> **PROBLEM TO SOLVE**:
Retype the line in which "Instruction: Switch to the Antivirus tab" appears, then every line after it until the records end. Leave out the pictures.

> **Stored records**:

==============================

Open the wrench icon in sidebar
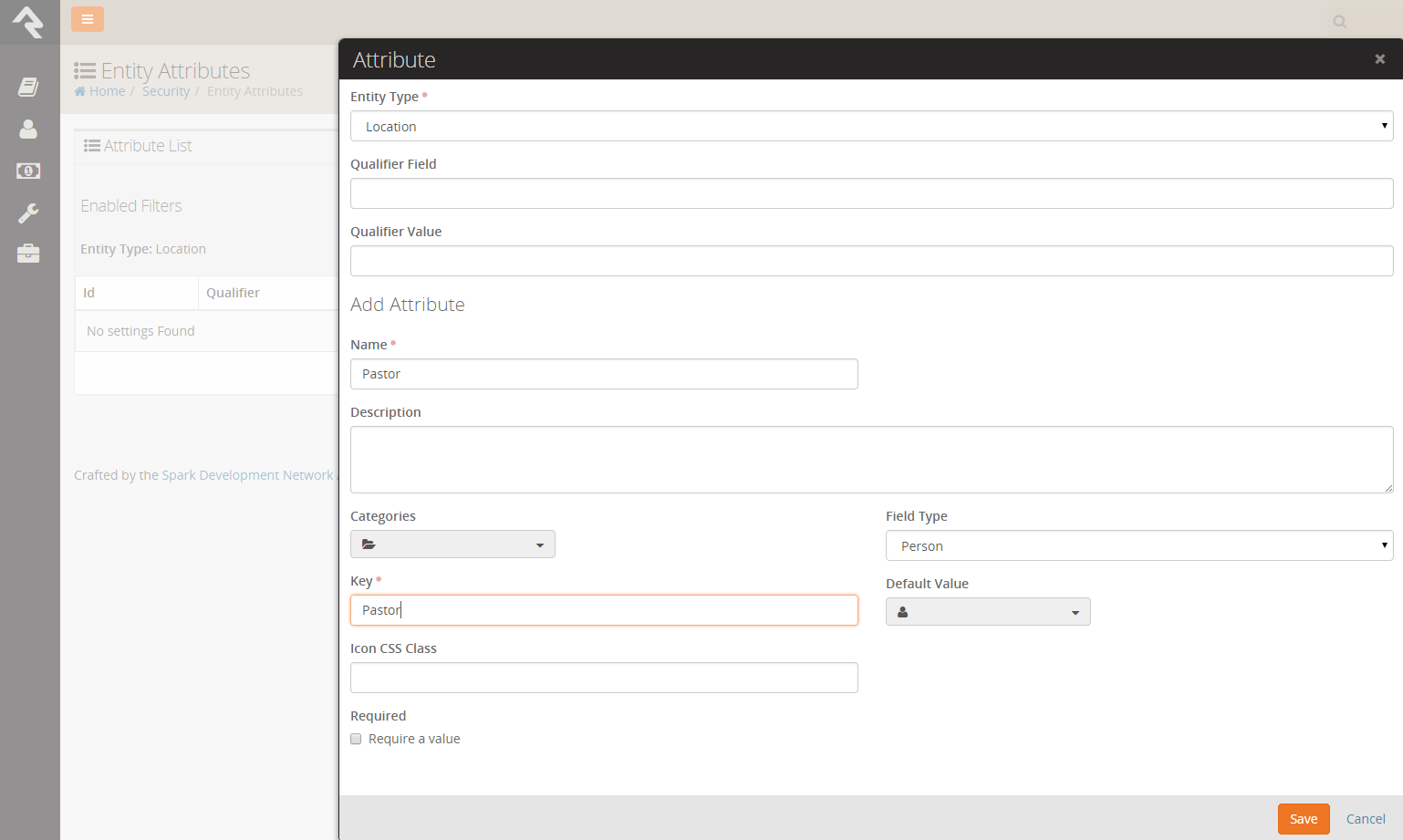 tap(28, 213)
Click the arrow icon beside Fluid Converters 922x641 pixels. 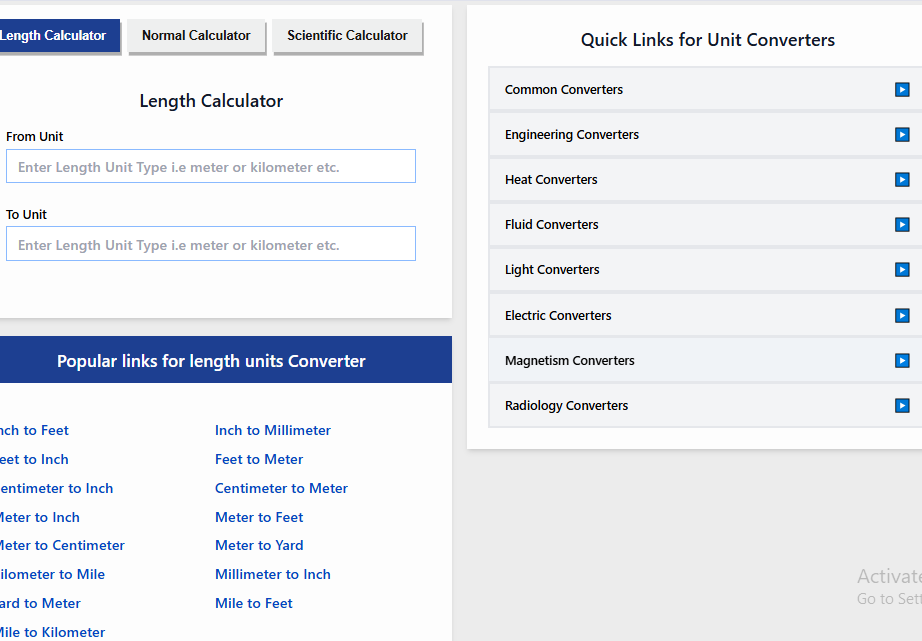[902, 225]
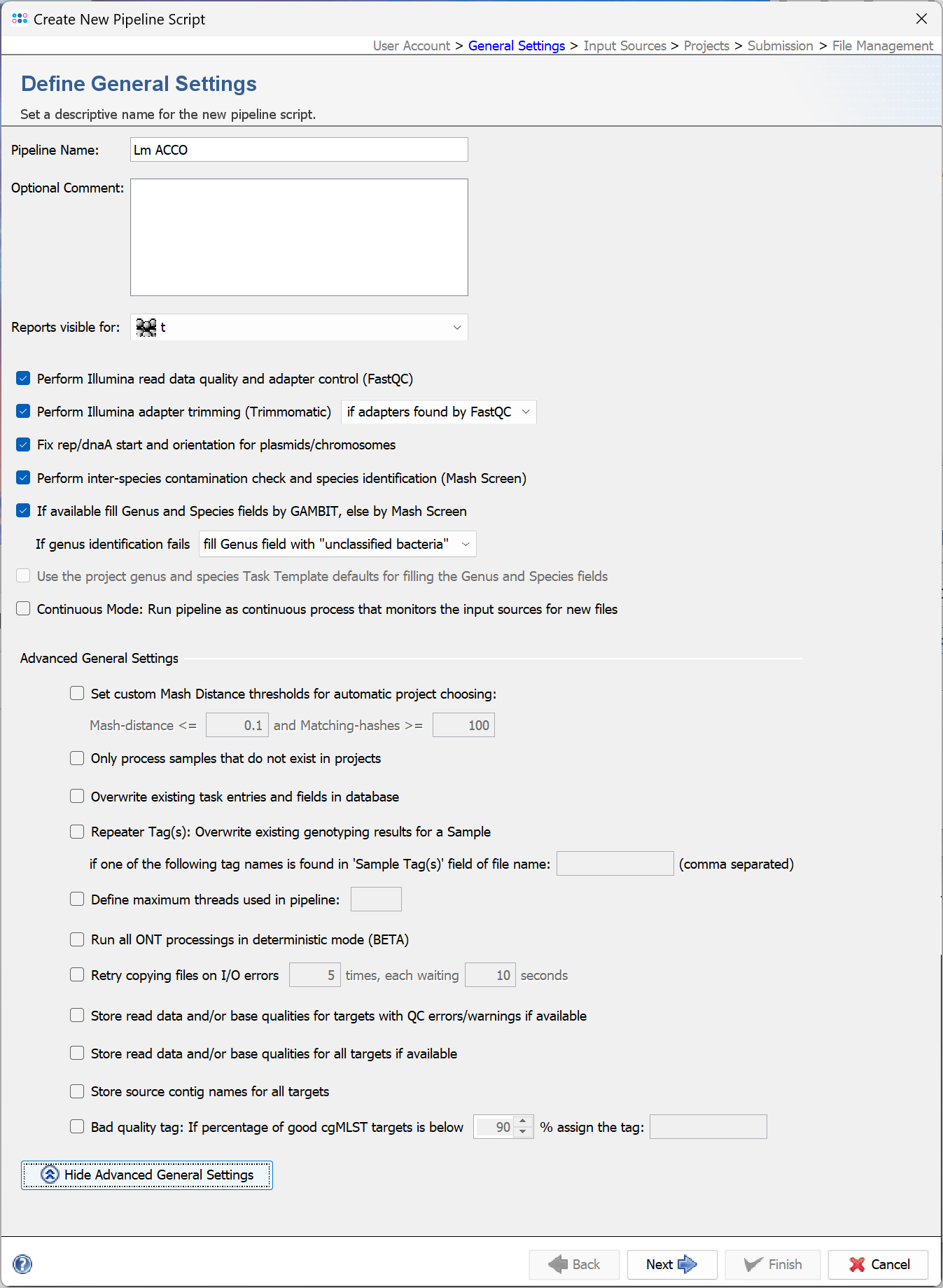Viewport: 943px width, 1288px height.
Task: Open the Trimmomatic adapter trimming dropdown
Action: click(438, 412)
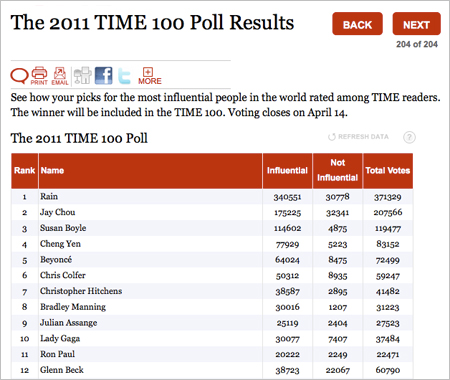450x380 pixels.
Task: Go Back to previous page button
Action: click(357, 24)
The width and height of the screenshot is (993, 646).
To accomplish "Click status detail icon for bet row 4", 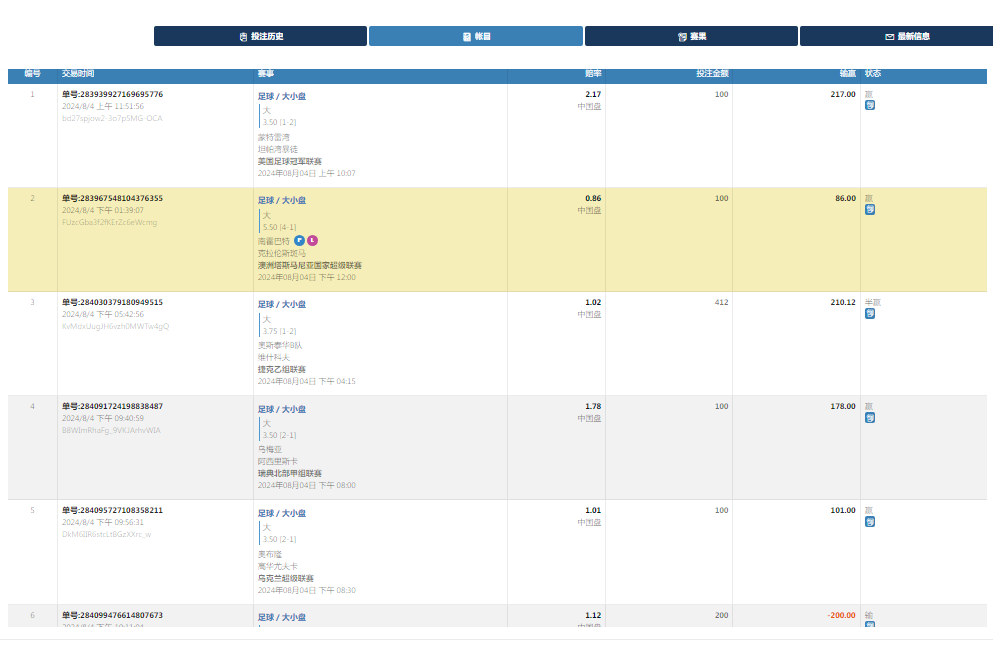I will [870, 417].

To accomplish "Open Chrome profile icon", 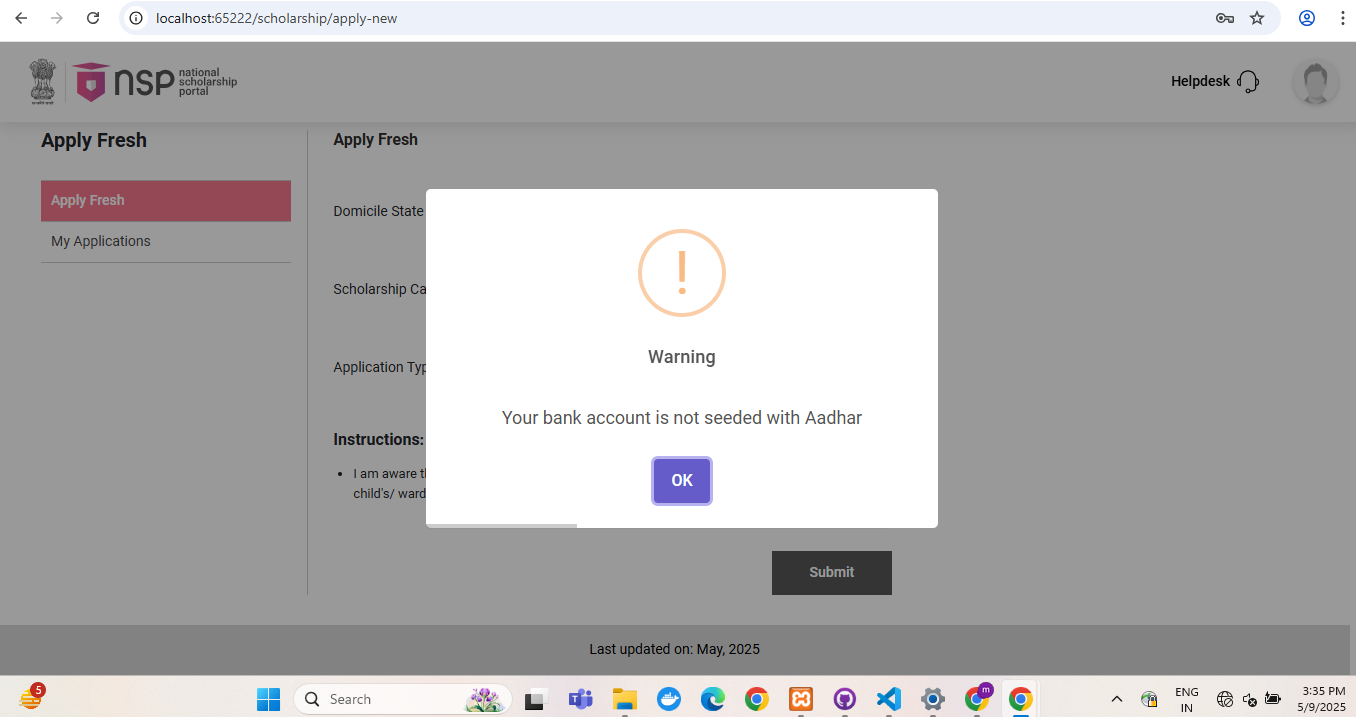I will point(1306,18).
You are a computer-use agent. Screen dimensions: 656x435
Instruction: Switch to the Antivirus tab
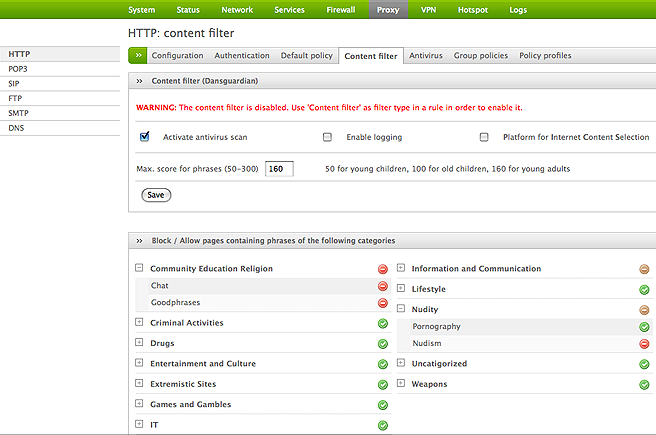pyautogui.click(x=425, y=56)
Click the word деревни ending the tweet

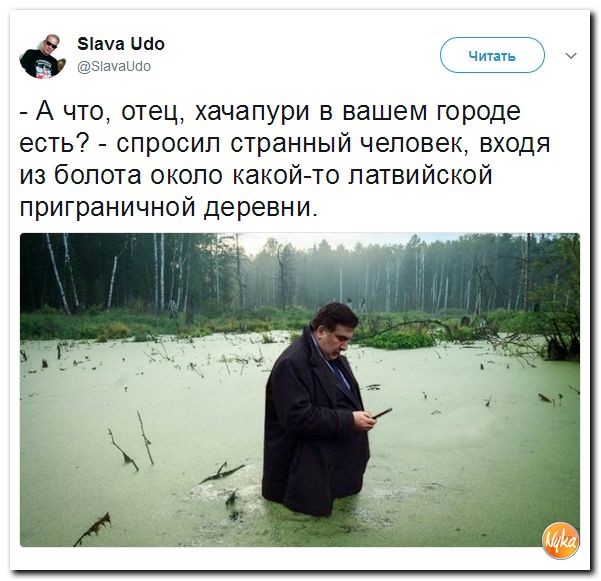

==============================

> **EXERCISE SOLUTION**:
Instruction: Switch to the Antivirus tab
pyautogui.click(x=425, y=56)
Click the word деревни ending the tweet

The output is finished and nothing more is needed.